● Document text
>>>>>

For example, Krugman writes
"...look at the way the administration
rhetorically linked Saddam to Sept. 11. As The Associated Press put it: 'The
implication from Bush on down was that Saddam supported Osama bin Laden's
network. Iraq and the Sept. 11 attacks frequently were mentioned in the same
sentence, even though officials have no good evidence of such a link.'"
Krugman gives the impression that the Associated
Press itself has, as an institution, arrived at this judgment against the
Bush administration. A little fact-checking (something the New York Times
hasn't quite geared up for yet with interim executive editor Joseph Lelyveld
only on the job for less than a week) reveals that this quotation from a
Saturday AP story
is actually AP's paraphrase of a single individual's view -- that of Greg
Thielmann, a retired State Department intelligence official.
Source-happy Krugman then goes for corroboration...
and it's no less a paragon of probity and truthfulness than those wonderful
folks who brought you the World Trade Center terrorist attack -- al Qaeda.
Krugman writes,
"Not only was there no good evidence: according
to The New York Times, captured leaders of Al Qaeda explicitly told the C.I.A.
that they had not been working with Saddam."
In
the
story where this was reported Monday, even the Times had the good
sense to quote an intelligence official "explaining that everything Qaeda
detainees say must be regarded with great skepticism."
Krugman accuses the Bush administration of "cherry-picking, of choosing
and exaggerating intelligence that suited the administration's preconceptions."
But just look at this job of cherry-picking in another Krugman citation of the
Associated Press:
"It's now two months since Baghdad fell — and according to The A.P.,
military units searching for W.M.D.'s have run out of places to look."
Yep, that's what the AP said in
a
story on Monday. But Matthew Hoy
shows on his blog Hoystory.com
that Krugman picked that particular cherry from a tree that included this fruit,
too:
"'The Pentagon's Defense Intelligence Agency said work will resume at a
brisk pace once its 1,300-person Iraq Survey Group takes over... 'We've
interviewed a fraction of the people who were involved. We've gone to a
fraction of the sites. We've gone through a fraction of thousands and
thousands and thousands of documents about this program,' National Security
Adviser Condoleezza Rice said Sunday."

<<<<<

● Task requirements
Please continue the commentary on Krugman's use of sources, starting right after its final sentence.

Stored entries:
>>>>>

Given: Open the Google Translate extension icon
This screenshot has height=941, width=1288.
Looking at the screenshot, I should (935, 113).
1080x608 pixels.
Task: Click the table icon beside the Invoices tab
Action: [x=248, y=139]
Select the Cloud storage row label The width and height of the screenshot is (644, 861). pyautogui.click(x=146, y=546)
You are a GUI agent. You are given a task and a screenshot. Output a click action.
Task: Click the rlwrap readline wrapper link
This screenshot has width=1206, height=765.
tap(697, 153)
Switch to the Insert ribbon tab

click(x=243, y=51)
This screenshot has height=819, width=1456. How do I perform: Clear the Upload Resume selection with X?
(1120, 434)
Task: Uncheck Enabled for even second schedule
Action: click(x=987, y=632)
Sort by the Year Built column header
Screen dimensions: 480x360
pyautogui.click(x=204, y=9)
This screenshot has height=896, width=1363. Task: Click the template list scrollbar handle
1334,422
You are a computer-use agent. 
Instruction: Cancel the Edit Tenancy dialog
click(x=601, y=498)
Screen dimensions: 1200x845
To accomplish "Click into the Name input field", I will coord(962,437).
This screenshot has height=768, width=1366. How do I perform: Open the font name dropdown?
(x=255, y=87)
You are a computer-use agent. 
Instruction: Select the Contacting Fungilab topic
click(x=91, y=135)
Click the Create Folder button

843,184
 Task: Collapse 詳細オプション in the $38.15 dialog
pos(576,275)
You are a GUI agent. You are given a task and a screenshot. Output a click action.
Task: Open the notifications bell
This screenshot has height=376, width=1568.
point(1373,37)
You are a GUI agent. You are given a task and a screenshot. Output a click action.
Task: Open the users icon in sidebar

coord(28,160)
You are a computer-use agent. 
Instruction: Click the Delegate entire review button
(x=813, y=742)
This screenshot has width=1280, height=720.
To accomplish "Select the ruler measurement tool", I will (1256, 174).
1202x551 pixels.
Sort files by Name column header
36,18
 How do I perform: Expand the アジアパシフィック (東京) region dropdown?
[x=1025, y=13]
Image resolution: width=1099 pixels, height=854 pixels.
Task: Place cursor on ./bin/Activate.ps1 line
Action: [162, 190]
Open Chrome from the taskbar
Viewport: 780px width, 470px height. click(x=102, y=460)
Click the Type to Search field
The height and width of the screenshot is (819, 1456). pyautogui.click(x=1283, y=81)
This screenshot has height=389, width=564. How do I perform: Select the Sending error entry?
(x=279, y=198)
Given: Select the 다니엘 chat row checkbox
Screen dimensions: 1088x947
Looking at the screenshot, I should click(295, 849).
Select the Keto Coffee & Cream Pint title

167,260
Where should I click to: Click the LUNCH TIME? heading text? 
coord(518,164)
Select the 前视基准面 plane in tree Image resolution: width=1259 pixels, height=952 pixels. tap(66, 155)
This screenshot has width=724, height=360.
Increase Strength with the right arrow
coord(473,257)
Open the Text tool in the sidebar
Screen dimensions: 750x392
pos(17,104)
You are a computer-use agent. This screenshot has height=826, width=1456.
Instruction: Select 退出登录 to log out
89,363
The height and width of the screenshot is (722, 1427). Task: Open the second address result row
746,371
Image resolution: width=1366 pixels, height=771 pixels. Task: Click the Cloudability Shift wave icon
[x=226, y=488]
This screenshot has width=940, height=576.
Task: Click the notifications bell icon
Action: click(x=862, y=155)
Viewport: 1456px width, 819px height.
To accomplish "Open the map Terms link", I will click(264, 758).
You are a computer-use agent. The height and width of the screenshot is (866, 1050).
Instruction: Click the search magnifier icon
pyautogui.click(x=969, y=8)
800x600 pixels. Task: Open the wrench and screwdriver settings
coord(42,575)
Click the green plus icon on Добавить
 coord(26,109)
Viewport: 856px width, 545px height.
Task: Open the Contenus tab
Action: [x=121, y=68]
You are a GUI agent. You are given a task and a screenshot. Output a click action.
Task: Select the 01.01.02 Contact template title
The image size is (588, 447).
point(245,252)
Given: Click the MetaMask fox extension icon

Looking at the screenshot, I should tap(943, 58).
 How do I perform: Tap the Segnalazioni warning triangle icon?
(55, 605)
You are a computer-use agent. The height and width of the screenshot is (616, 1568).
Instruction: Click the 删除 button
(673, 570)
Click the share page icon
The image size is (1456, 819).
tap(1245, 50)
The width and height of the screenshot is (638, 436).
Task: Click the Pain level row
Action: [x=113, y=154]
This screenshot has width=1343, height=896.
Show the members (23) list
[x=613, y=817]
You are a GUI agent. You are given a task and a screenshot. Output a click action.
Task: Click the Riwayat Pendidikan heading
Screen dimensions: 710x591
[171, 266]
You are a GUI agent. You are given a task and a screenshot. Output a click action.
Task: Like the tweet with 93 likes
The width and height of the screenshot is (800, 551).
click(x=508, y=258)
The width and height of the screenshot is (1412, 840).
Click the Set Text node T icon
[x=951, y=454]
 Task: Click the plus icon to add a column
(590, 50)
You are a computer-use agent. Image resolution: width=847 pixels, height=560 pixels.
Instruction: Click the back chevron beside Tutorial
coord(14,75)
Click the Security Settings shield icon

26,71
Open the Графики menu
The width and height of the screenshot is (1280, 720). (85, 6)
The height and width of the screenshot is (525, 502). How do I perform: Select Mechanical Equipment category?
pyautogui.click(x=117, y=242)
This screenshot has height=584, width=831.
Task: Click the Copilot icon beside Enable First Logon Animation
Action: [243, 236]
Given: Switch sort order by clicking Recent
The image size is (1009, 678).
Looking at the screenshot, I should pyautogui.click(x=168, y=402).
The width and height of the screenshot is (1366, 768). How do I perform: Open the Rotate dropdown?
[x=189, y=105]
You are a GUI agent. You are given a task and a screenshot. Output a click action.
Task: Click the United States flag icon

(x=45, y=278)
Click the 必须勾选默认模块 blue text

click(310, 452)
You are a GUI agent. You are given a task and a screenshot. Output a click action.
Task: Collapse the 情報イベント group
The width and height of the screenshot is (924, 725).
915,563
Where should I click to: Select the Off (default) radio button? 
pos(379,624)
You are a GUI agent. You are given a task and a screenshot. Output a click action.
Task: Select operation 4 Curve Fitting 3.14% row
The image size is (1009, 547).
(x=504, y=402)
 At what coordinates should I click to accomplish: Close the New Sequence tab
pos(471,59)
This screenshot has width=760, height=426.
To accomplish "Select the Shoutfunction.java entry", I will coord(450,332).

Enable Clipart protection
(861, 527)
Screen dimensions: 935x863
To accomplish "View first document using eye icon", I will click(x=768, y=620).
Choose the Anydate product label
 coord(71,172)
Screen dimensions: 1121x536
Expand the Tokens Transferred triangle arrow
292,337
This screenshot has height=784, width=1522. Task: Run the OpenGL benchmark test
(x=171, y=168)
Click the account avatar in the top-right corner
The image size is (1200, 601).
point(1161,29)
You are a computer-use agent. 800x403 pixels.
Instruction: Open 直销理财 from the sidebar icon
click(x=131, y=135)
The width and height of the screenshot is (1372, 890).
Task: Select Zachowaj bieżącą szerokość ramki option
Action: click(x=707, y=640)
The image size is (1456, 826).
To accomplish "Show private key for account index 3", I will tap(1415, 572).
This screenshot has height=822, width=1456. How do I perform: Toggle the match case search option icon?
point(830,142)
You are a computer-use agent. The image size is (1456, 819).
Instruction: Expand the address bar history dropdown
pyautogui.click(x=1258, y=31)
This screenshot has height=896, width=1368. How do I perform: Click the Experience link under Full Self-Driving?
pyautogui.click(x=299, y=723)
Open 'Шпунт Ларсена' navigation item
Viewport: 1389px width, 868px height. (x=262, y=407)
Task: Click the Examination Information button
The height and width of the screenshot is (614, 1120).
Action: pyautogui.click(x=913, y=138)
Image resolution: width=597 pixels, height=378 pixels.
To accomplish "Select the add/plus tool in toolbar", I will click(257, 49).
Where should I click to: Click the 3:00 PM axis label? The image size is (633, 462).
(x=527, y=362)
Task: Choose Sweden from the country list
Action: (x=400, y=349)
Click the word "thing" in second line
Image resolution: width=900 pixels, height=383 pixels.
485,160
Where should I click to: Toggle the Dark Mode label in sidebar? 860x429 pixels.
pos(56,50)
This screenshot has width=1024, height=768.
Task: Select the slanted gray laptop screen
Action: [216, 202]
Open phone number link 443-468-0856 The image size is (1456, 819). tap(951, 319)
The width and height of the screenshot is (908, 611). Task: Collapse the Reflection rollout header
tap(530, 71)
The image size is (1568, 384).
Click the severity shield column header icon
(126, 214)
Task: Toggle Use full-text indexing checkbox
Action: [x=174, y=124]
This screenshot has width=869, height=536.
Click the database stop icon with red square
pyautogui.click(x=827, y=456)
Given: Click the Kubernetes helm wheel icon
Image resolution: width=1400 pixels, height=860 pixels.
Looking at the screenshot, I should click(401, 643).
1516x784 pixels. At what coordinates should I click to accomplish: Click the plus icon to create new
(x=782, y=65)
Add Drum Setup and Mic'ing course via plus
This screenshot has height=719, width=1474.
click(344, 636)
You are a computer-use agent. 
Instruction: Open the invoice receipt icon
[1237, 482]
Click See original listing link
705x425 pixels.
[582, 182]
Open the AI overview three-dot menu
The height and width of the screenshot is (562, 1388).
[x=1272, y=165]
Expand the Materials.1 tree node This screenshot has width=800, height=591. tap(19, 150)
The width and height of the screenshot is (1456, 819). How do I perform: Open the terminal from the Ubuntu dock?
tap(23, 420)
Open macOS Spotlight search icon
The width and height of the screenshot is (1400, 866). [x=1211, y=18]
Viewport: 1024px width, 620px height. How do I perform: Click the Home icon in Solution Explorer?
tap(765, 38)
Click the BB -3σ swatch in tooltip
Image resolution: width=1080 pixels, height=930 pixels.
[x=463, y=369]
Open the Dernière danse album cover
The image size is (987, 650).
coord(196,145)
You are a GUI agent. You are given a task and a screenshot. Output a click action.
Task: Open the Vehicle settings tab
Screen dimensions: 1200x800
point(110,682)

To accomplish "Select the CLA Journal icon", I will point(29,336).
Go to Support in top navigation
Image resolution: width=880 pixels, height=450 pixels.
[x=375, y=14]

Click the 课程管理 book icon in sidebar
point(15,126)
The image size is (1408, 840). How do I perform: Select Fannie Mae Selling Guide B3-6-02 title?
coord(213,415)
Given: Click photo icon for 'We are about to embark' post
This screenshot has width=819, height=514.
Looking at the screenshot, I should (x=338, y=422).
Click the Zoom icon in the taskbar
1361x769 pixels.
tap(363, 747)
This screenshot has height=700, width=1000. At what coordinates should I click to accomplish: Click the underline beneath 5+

<<<<<

● Result
Not content to only lacerate the administration over WMD's, Krugman hauls out
fears of "quagmire" that should have been set to rest one spectacular victory
ago. Where does he get tired old antiques like this, on Ebay? Nope, the
British press! He writes:
"The Independent reports that British military chiefs are resisting calls
to send more forces, fearing being 'sucked into a quagmire.'"
Tom Maguire tracked down
the
Independent story on Saturday in which Krugman found this quote (the
Independent, by the way, is the home of Robert Fisk, the rabidly
and delusionally anti-war war correspondent).
Maguire reveals on his blog
Just One Minute, that the Independent story was not "resisting
calls to send more forces" as Krugman states, but rather "resisting calls for
British troops to be sent to join American forces in Baghdad" -- simply to
redeploy them from southern Iraq into the capital. Forget the images of brave,
doomed British lads been sent off on troopships never to see their mums again.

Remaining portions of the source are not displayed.